## Extract
++++++

Recommended way of implementing a TFXIO

To maximize code sharing, the following way of implementing a TFXIO is suggested:

alt_text

One would only need to implement the IO+Parsing-to-arrow in C++ once, and reuse it in the BeamSource() and a format-specific Dataset Op that produces a DT_VARIANT tensor that points to the parsed Arrow RecordBatch. Then we provide one C++ library that translates the Arrow RecordBatch to Tensors, which can also be reused in a TF op (as the downstream of the Dataset, or in a Python wrapper).

Alternatives Considered

StructuredTensor

We’ve considered an alternative where StructuredTensor is the unified in-memory representation, but it does not meet all of the requirements:

Arrow RecordBatch StructuredTensor
Columnar Yes Yes
Lossless encoding (nullity) Yes No (see remark 1)
Efficient translatable to Tensors Yes (see remark 2) Yes
Efficient slicing, filtering and concatenation Yes No (see remark 3)
Interoperability with the rest of the world Good through Apache Arrow Needs adaptation (see remark 4)

Remarks:

  1. We could revise the design of StructuredTensor to include the nullibility support.
  2. Only when the backing buffers are aligned correctly. Currently both TF and Apache Arrow has 64-byte alignment. And this can be enforced by implementing our own Arrow MemoryPool wrapping a TF allocator. This colab notebook shows that as long as the memory alignment is the same, feeding TF with an Arrow Array has very little overhead.
  3. See the comparison in this colab notebook.
    • It’s worth calling out that Arrow is meant to be a data analysis library and better data analysis support (for example, support for a “group-by” clause) will be added over time.
  4. We may gain similar interoperability by creating an Arrow to StructuredTensor adapter.
    • Beyond the technical aspects, we believe by having all the TFX libraries directly adopting a popular OSS in-memory format will send a positive message that TFX is meant to work well with the rest of the world.

tf.Data

We’ve also considered tf.Data as the unified I/O abstraction. tf.Data has support for a good number of data formats through tensorflow-io.

It's faily straightforward to implement a Beam PSource that wraps a file-backed tf.data DatasetSource, and have that PSource produce Arrow RecordBatches, but due to lack of support for dynamic work rebalancing in tf.data, such an implementation would not match the performance of existing beam PSources.

++++++

## Excerpted records
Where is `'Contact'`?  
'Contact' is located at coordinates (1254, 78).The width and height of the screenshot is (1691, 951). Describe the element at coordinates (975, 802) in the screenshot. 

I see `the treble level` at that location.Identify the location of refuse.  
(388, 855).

++++++

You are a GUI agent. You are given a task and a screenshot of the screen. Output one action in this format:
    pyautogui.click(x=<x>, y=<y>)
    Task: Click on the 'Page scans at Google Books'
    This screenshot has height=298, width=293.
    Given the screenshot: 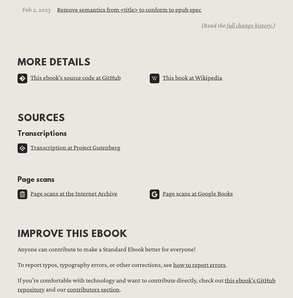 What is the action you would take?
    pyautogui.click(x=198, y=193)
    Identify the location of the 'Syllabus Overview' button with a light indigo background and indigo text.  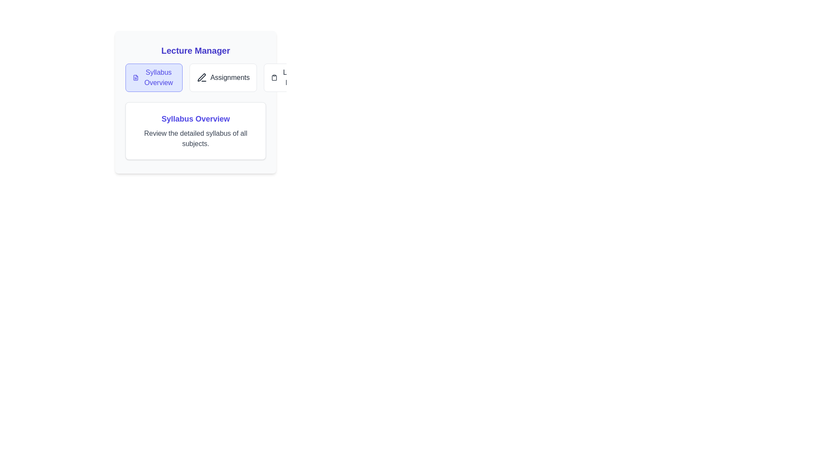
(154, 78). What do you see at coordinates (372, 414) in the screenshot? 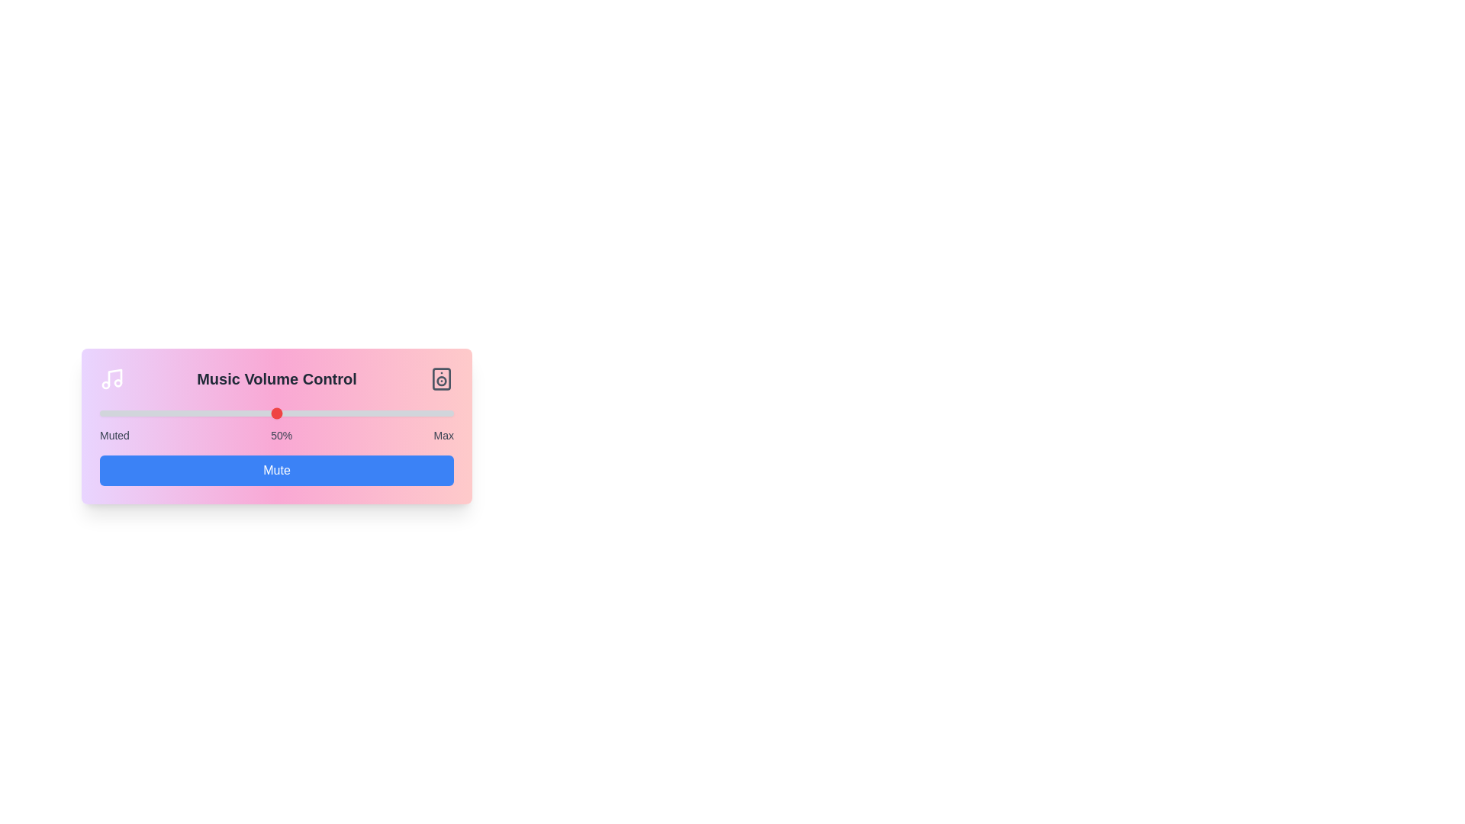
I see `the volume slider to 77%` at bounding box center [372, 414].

++++++

## Task
Continue the design text on implementing a TFXIO, starting after its last sentence, which ends "match the performance of existing beam PSources."

## Answer section
While we cannot rely solely on tf.data as the I/O abstraction, the proposed TFXIO interface does not disallow such a tf.data based implementation. So we can still gain support for many other formats through tensorflow-io while still using existing beam PSources for formats that have native support.

Questions and Discussion Topics

OSS build / release issues

We don’t have a strong representation in the Arrow community

This has led to some issues. For example, the PyPI/Wheel packaging for pyarrow currently is unfunded and lacks volunteers, and the pyarrow wheel sometimes had issues with TensorFlow (example).

ABI compatibility with libarrow

The OSS library, tfx_bsl will depend on Arrow and TensorFlow’s DSOs (dynamic shared objects). Because both libraries currently expose C++ APIs, there are always risks of incompatible ABIs as TensorFlow and Arrow are likely to be built using different toolchains, we cannot completely eliminate the risks.

With Modular TensorFlow, which replaced all the C++ APIs with C-APIs, we will be able to eliminate the risk by using the same toolchain that builds Arrow.

Furthermore, the Apache Arrow community is discussing about an ABI-stable C-struct that describes Arrow Arrays. This will allow to build Apache Arrow from source and link statically with our code, and only talk with pyarrow through that ABI-stable interface.

Since in Google we build everything from HEAD, using the same toolchain, there are no risks.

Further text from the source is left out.